# He didn't run!!!



## shadow mum (Apr 8, 2008)

Shadow is 1.5 yrs old now. Our backyard isn't completely fenced in, and the few times I have let him out with us untethered, he's made a beeline to the neighbors' yard. My husband wouldn't let me have Shadow out without being tethered.

This weekend we were all in the yard trimming trees, and I figured that there wasn't much hubby could say when he was 45ft up in a tree, so I decided to risk it, and let Shadow loose. He didn't run. He did run up to the fence, but when I called him back, HE CAME!!! He didn't look at me, didn't sniff and didn't hesitate, he just ran straight for me. Shadow got big loves from me and the kids, and spent the next 4 hrs running around the yard with the kids. By the time husband figured it out, it was too late. 

On Sunday, I peeked in the backyard and saw hubby out there playing fetch with Shadow, and he wasn't tethered. Finally, he can be trusted (almost) to be out with us, and free.

Not a huge step for some, but a giant leap for us.


----------



## SunCzarina (Nov 24, 2000)

Good for Shadow! I have a young boy who doesn't always hear me when I call him so it would be a big step for Otto too. His big step today was platzing when I told him to, instead of sticking his nose in my dinner.


----------



## allieg (Nov 4, 2008)

YEAH!!! Good job.Just keep an eye on him.This age is unpredictable.I am almost certain I am set unless a cat or squirrel comes in the yard.


----------



## shadow mum (Apr 8, 2008)

It's funny you said that Allie, my husband just called and said that there was squirel in the neighbors' yard when they were out tonight. Shadow alerted and started towards the fence, but stopped dead when hubby called him.


----------



## Kayos and Havoc (Oct 17, 2002)

Yeah Shadow!! Hopefully hubby rewarded him with lots of praise and treats if he had them!


----------



## allieg (Nov 4, 2008)

So far Athena has been good unless it is a cat.I do put her e collar on just for back up.I hate using it but if she goes out of bound it stops her and get her attention.98% of the time I don't need it but I like the security of it.I'm not promoting it but I have 6 cats and the neighbors have cats so you never know when one will appear.She is awesome most times,I hardly worry about people walking by,I tell her stay and she does even if they stop to talk.Keep up the good work.


----------



## Sherush (Jan 12, 2008)

Good boy Shadow!!! I miss seeing him, I can't believe it is almost a year now since I have seen you guys and Shadow.

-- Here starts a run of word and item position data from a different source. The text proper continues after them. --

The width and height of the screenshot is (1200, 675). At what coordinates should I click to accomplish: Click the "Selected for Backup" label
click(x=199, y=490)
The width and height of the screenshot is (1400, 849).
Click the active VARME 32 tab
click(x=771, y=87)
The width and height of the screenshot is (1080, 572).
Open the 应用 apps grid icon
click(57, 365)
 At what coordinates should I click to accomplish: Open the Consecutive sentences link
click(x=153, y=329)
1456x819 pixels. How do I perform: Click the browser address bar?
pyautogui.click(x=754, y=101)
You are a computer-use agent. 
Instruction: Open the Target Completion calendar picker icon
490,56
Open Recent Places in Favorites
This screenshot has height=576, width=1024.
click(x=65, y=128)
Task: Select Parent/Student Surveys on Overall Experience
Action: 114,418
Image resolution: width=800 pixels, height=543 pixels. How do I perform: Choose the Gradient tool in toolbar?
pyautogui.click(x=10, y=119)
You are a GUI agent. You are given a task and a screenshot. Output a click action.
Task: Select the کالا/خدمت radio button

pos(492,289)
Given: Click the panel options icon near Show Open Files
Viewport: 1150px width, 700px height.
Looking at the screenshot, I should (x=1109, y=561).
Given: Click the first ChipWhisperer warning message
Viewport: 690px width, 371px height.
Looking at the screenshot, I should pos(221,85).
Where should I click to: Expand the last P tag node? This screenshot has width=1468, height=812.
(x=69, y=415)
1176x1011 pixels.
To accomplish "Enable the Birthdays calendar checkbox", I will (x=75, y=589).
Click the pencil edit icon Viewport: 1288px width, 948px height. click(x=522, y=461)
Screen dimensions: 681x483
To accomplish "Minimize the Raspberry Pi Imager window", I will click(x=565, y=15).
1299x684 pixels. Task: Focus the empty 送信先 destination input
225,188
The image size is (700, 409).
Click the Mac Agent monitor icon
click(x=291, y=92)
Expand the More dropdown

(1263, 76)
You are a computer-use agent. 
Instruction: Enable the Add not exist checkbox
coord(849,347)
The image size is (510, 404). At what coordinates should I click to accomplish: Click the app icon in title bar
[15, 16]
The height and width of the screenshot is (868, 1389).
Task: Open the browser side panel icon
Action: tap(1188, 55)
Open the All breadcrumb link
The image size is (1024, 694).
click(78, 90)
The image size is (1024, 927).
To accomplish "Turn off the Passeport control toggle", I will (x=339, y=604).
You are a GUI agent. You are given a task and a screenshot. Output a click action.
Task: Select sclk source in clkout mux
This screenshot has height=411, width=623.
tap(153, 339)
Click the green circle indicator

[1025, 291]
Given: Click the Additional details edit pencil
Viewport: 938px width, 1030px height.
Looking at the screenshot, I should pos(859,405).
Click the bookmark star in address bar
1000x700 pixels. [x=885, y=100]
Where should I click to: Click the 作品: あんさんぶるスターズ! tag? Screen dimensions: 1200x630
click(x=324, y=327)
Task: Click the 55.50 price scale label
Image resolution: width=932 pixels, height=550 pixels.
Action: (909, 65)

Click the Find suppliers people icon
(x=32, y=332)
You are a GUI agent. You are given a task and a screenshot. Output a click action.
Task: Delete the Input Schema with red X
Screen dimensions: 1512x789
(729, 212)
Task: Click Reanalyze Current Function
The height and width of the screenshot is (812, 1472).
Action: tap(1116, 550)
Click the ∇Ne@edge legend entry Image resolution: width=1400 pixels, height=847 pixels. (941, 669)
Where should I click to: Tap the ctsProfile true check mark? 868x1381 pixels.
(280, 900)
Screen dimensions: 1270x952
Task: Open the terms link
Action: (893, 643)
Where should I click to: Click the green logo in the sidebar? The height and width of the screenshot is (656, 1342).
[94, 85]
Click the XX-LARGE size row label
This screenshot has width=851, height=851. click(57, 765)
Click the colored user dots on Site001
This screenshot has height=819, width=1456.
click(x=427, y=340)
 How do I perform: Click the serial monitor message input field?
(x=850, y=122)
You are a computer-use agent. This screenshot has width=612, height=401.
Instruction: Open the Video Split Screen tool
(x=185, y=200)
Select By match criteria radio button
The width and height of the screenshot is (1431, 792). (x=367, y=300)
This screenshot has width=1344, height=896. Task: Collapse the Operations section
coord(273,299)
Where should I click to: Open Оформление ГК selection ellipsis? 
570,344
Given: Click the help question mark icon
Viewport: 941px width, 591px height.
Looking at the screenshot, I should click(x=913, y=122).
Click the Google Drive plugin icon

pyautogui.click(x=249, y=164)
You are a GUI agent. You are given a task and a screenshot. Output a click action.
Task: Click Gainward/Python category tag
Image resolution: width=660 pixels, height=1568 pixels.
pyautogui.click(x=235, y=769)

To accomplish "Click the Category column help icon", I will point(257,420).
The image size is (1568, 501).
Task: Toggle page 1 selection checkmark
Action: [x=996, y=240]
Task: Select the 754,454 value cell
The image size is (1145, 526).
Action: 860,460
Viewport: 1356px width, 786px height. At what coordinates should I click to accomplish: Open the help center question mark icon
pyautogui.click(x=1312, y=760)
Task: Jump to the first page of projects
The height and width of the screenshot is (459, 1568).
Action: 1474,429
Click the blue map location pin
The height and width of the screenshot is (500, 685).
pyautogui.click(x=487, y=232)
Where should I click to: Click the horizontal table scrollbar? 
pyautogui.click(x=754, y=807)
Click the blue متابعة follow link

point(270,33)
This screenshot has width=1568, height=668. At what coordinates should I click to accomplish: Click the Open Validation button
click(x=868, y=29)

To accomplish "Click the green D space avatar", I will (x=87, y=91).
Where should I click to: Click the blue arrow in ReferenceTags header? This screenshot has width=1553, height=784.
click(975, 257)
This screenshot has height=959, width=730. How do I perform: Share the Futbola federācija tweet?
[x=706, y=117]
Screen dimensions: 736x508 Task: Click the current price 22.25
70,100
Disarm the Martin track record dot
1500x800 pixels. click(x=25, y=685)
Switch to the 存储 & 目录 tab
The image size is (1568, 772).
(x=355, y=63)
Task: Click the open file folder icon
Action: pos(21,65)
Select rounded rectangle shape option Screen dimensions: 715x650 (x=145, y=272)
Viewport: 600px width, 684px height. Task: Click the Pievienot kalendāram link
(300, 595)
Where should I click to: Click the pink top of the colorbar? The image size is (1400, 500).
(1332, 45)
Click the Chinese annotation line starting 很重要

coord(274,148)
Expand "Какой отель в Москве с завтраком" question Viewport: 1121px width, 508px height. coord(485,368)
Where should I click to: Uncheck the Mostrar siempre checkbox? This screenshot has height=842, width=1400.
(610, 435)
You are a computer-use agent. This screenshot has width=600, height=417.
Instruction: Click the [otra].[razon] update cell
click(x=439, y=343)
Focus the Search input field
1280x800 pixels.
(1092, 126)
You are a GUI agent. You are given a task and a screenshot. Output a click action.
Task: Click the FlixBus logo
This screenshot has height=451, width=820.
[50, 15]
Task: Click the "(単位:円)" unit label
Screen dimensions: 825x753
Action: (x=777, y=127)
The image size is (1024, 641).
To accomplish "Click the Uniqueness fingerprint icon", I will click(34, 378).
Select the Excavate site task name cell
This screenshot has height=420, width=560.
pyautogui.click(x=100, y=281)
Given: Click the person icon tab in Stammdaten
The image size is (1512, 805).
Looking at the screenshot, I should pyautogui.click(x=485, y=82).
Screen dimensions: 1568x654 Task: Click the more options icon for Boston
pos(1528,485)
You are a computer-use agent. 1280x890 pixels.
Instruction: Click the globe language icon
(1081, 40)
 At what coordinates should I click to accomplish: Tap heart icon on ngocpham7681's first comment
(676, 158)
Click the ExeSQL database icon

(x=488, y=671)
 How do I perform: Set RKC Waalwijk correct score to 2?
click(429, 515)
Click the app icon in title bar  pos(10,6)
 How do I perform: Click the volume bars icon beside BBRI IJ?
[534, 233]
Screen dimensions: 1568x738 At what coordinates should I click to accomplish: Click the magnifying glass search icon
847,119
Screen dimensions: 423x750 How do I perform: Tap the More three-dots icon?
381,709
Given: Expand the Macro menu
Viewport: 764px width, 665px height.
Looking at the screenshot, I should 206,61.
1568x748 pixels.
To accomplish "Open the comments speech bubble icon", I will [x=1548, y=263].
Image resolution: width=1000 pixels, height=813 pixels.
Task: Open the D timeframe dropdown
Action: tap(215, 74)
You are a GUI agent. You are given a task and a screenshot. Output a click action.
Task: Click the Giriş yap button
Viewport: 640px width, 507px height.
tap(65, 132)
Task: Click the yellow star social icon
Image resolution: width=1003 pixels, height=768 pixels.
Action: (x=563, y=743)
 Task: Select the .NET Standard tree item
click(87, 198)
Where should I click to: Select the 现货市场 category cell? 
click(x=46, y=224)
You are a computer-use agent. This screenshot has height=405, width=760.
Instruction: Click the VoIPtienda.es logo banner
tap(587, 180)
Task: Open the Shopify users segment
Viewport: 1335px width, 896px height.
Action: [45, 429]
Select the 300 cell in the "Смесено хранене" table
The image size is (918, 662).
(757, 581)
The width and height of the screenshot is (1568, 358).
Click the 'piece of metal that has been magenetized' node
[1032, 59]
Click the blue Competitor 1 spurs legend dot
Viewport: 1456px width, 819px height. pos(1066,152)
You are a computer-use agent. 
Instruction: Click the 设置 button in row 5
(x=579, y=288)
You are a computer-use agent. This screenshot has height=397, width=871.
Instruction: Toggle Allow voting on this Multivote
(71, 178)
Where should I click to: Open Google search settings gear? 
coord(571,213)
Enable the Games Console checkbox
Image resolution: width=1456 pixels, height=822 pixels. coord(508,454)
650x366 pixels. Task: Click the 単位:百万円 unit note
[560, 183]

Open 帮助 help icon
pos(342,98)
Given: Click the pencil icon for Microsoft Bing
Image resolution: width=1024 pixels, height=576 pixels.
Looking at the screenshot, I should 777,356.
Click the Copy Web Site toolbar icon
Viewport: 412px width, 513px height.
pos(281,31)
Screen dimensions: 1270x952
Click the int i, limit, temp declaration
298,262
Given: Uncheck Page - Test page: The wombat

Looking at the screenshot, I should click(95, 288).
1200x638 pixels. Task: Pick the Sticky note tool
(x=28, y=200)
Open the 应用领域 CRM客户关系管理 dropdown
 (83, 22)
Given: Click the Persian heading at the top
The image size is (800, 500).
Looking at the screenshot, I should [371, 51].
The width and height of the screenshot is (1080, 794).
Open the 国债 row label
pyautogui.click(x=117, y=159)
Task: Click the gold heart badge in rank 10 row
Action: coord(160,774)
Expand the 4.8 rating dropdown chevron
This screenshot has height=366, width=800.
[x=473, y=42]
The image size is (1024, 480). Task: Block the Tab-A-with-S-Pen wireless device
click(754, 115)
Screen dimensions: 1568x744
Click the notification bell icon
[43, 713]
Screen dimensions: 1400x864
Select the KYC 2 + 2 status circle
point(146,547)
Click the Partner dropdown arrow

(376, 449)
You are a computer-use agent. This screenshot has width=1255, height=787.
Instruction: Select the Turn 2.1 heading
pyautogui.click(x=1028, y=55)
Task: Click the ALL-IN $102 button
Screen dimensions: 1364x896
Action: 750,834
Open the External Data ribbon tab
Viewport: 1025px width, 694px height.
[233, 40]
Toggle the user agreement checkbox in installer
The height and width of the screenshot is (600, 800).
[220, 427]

I was wondering about your backyard and Shadow now that he is growing up, I still think back (chuckling) when Jesse and Shadow were babies and they broke free from your backyard and ran towards the neighbors that were having dinner on their deck.


----------



## shadow mum (Apr 8, 2008)

Luckily the neighbors are still great. For a while there it was either Shadow or the kids going through the fence!!!

When Shadow was outside, he was tethered, either to me or to a tree near the door. He goes for lots of walks. The kids are really excited though. We have an easy set pool for them in the centre of the yard, and now that Shadow isn't tethered all the time, the 3 of them play tag around it. Shadow is learning that if he stays in a down right next to the pool, he can leap at the kids and make them howl...


----------